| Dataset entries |
Segment Open

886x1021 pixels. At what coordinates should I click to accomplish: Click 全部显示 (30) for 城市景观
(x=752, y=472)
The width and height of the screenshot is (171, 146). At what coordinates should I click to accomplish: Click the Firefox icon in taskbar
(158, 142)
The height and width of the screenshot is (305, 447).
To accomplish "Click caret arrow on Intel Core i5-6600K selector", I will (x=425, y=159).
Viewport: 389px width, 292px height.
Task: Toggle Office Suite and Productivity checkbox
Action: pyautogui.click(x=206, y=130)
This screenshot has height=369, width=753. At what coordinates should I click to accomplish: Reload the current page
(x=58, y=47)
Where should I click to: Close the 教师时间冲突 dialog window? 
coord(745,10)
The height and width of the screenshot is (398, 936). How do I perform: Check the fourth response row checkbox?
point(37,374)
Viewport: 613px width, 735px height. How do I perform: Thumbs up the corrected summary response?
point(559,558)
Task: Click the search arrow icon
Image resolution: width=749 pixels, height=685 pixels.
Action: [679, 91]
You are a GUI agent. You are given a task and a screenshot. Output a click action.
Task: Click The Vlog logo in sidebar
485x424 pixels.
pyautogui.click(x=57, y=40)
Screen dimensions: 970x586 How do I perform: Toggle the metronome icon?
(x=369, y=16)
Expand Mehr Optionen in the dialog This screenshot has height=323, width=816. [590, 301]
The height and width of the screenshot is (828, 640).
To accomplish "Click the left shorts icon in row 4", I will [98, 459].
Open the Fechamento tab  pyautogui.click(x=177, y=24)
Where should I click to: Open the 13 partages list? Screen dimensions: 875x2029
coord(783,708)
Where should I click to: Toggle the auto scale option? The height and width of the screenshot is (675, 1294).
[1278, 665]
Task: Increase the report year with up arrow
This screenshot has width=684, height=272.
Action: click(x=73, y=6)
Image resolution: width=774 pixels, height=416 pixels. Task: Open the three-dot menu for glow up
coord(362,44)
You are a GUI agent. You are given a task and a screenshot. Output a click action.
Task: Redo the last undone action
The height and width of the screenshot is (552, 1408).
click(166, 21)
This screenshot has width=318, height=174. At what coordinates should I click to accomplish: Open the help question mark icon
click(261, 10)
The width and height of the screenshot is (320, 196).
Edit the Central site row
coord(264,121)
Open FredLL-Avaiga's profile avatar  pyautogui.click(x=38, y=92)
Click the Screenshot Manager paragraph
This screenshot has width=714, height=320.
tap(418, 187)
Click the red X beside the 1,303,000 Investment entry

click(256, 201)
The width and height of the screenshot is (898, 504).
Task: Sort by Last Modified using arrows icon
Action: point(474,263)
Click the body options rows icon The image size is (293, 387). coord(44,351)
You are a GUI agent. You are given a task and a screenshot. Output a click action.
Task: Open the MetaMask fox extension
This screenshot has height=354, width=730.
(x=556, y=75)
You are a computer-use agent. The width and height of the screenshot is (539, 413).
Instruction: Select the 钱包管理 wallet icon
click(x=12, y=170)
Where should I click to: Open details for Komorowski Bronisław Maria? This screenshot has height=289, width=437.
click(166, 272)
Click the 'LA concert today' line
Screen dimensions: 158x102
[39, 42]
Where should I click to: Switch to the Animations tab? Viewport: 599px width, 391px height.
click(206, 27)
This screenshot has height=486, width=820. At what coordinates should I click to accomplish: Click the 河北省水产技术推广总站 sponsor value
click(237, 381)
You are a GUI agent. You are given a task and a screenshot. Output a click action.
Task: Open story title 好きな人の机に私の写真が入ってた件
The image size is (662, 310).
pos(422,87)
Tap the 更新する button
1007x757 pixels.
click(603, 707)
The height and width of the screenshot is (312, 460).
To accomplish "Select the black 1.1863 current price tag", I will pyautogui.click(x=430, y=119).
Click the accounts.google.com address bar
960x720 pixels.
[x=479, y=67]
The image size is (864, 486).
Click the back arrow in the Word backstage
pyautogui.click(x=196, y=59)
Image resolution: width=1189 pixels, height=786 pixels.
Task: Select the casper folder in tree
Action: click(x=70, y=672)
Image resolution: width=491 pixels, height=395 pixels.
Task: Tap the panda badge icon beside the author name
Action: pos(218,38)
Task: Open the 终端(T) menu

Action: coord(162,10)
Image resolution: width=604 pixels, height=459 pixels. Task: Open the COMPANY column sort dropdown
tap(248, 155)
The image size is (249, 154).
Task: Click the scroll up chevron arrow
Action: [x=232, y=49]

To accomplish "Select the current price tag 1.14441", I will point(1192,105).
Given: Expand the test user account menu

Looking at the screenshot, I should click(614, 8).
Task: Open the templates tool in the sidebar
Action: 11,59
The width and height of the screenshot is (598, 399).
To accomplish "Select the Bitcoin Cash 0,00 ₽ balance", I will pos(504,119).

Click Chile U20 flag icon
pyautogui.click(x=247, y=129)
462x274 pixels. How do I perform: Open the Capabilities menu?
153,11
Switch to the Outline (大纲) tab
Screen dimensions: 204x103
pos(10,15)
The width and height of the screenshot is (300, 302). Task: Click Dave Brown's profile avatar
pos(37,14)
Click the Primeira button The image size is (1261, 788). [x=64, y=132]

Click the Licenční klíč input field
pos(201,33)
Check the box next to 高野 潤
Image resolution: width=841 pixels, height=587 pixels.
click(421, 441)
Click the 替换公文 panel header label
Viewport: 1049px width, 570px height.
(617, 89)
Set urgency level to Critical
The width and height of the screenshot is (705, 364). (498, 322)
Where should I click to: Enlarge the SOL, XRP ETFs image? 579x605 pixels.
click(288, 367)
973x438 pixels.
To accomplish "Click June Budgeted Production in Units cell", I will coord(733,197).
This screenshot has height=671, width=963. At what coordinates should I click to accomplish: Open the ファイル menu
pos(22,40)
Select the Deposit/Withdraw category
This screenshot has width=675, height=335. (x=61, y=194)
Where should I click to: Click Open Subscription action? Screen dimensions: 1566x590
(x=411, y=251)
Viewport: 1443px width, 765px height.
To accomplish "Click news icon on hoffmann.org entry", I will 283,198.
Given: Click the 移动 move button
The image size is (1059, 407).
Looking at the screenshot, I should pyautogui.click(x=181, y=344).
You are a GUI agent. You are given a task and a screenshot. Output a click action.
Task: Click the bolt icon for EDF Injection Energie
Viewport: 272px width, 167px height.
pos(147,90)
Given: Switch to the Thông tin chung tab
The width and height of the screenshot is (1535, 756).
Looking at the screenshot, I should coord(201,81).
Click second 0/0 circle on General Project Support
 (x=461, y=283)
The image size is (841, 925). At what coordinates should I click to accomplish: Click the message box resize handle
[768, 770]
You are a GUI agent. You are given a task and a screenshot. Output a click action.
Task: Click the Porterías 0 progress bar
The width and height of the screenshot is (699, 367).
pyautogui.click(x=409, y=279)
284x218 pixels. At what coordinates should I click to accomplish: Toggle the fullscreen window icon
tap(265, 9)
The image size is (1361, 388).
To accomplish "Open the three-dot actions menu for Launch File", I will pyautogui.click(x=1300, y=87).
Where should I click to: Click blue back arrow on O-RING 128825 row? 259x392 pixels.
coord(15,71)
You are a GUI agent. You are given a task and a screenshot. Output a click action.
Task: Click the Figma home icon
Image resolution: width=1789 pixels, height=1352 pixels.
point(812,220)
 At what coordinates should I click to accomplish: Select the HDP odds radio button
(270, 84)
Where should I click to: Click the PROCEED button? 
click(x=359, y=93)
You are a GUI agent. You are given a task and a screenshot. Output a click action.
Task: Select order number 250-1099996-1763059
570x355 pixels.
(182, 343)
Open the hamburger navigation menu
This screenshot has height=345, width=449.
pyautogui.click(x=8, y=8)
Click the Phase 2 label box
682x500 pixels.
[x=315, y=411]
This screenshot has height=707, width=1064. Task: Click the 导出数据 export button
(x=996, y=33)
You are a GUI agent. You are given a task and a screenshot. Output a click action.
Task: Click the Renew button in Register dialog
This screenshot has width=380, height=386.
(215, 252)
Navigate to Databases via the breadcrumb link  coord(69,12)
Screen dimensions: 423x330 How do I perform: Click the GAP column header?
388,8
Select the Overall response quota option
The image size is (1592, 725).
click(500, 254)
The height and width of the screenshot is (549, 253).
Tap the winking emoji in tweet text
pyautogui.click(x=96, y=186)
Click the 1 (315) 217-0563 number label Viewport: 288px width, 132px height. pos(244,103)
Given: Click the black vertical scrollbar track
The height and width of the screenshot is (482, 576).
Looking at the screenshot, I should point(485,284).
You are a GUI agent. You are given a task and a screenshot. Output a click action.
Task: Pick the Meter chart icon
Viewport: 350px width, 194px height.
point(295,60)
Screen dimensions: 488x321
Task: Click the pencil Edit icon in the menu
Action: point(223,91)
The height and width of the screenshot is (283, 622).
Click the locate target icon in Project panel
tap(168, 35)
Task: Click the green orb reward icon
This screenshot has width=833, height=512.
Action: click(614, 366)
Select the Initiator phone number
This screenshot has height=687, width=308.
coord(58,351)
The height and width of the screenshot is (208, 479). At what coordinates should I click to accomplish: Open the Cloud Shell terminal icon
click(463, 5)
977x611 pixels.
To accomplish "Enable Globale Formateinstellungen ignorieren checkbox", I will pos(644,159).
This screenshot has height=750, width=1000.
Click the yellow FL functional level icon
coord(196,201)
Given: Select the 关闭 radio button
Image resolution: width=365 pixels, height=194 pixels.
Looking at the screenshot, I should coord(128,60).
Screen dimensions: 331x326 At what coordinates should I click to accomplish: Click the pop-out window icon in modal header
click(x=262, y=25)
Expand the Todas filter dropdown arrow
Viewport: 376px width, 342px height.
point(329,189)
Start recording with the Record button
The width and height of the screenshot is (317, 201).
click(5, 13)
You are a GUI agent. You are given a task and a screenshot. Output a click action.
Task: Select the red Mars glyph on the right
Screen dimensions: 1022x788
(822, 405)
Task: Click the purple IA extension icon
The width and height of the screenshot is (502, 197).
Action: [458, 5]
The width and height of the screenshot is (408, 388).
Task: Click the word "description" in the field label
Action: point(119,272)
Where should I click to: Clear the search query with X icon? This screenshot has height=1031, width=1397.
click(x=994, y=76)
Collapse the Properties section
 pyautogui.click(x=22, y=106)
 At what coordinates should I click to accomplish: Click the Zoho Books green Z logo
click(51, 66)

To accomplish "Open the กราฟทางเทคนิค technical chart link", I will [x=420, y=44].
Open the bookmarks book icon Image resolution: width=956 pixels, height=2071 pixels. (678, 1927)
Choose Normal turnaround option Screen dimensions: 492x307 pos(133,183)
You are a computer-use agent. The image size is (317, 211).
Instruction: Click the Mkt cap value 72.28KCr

Segment Closed

| TASK DESCRIPTION |
The exercise is to copy out every line above that has the word "computer" in it.

| PROBLEM SOLUTION |
You are a computer-use agent. The width and height of the screenshot is (539, 413).
You are a computer-use agent. The image size is (317, 211).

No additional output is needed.